What you should do
Look through the lines of the material and count those containing "computer". Give that count alone.

Exercise input
........

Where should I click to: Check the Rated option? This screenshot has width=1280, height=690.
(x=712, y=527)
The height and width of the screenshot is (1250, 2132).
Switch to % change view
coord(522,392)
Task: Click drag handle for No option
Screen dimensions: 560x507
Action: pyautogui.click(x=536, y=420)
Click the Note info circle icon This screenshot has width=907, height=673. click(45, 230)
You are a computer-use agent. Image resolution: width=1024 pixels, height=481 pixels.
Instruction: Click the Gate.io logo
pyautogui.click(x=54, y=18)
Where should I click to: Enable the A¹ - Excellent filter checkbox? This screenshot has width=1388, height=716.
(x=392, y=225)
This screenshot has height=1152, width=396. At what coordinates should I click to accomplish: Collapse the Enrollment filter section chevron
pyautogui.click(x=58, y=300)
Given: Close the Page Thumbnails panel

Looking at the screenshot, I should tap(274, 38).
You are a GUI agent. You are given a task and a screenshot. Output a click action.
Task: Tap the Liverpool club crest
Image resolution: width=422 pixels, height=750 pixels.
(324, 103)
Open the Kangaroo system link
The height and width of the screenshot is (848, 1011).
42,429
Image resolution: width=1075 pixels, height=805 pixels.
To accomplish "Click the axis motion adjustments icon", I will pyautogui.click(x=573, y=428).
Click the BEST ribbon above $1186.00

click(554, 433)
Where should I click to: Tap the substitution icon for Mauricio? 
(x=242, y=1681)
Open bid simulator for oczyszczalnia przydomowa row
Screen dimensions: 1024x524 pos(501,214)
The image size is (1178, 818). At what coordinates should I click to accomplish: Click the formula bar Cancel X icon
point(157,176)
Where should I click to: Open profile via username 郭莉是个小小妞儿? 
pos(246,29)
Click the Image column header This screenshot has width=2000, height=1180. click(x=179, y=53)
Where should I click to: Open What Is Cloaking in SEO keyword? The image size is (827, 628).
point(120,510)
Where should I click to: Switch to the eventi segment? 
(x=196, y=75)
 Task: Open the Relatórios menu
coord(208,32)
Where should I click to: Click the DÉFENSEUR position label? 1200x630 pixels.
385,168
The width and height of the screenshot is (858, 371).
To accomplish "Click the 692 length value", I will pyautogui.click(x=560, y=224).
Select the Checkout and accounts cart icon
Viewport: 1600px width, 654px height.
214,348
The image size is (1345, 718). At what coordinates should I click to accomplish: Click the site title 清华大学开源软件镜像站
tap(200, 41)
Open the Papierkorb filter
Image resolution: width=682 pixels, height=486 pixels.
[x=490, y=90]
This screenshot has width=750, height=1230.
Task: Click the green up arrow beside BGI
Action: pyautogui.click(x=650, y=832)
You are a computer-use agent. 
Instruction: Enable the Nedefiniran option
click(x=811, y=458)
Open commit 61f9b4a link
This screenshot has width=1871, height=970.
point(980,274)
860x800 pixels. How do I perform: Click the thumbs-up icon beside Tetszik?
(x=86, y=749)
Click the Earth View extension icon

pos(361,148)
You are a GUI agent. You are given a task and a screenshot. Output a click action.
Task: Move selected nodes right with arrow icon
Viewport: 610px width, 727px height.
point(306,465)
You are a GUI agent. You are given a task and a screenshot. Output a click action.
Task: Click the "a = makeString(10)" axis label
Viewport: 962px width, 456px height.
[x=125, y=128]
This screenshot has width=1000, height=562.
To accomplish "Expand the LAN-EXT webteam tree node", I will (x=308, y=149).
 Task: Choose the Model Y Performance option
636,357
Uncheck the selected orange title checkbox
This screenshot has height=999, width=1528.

........

Task answer
2